History

United States
- Name: USS LST-546
- Builder: Missouri Valley Bridge and Iron Company, Evansville, Indiana
- Laid down: 20 December 1943
- Launched: 16 February 1944
- Sponsored by: Mrs. W. J. Barbrick
- Commissioned: 27 March 1944
- Decommissioned: Sometime between January 1946 and March 1952
- Fate: Leased to Philippines 15 July 1972; Sold outright to Philippines 1980;
- Notes: In non-commissioned service with Military Sea Transportation Service and Military Sealift Command as USNS LST-546 (T-LST-546) 31 March 1952 – 15 July 1972

Philippines
- Name: RPS Surigao Del Sur
- Acquired: Under lease (15 July 1972); Purchased outright 1980;
- Decommissioned: 1988
- Fate: Sold for Scrap

General characteristics
- Class & type: LST-542-class LST
- Displacement: 1,625 long tons (1,651 t) light; 4,080 long tons (4,145 t) full seagoing draft with 1,675-ton load;
- Length: 328 ft (100 m)
- Beam: 50 ft (15 m)
- Draft: Unloaded 2 ft 4 in (0.71 m) forward; 7 ft 6 in (2.29 m) aft; Full load: 8 ft 2 in (2.49 m) forward; 14 ft 1 in (4.29 m) aft; Landing with 500-ton load: 3 ft 11 in (1.19 m) forward; 9 ft 10 in (3.00 m) aft;
- Propulsion: Two diesel engines, two shafts
- Speed: 12 knots (22 km/h; 14 mph) (maximum); 9 knots (17 km/h) (economical);
- Range: 24,000 nautical miles (44,448 kilometerss) at 9 knots while displacing 3,960 tons
- Boats & landing craft carried: 2 x LCVPs
- Capacity: 1,600-1,900 tons cargo depending on mission
- Troops: 16 officers, 147 enlisted men
- Complement: 7 officers, 104 enlisted men
- Armament: 8 × 40 mm guns;; 12 × 20 mm guns;

= USS LST-546 =

United States Navy LST-542-class tank landing ship

USS LST-546 was a United States Navy in commission from 1944 to sometime between 1946 and 1952. From 1952 until 1972 she served in a non-commissioned status in the Military Sea Transportation Service and Military Sealift Command as USNS LST-546 (T-LST-546).

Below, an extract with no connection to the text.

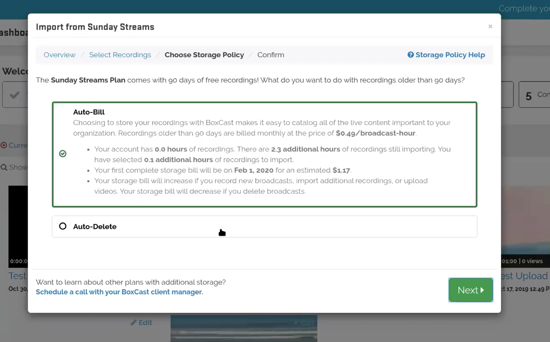Click the red Current broadcasts icon
The width and height of the screenshot is (550, 342).
4,145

LST-546 was laid down on 20 December 1943 at Evansville, Indiana, by the Missouri Valley Bridge & Iron Co; launched on 16 February 1944; sponsored by Mrs. W. J. Barbrick; and commissioned on 27 March 1944.

==Occupation Duty==
LST-546 saw no combat action in World War II. Following the war, LST-546 performed occupation duty in the Far East and saw service in China until early January 1946.

==Decommissioning==
LST-546 was decommissioned sometime between 1946 and 31 March 1952, but the exact date awaits further research.

==Service as USNS LST-546==
On 31 March 1952, LST-546 was transferred to the Military Sea Transportation Service, later the Military Sealift Command, where she served in a non-commissioned status as USNS LST-546 until 15 July 1972.

==Transfer to the Philippines==
On 15 July 1972, LST-546 was taken out of service and transferred under lease to the Republic of the Philippines. The Philippines purchased her outright in 1980. In the Philippine Navy, she served as BRP Surigao del Sur. Her final disposition is unknown.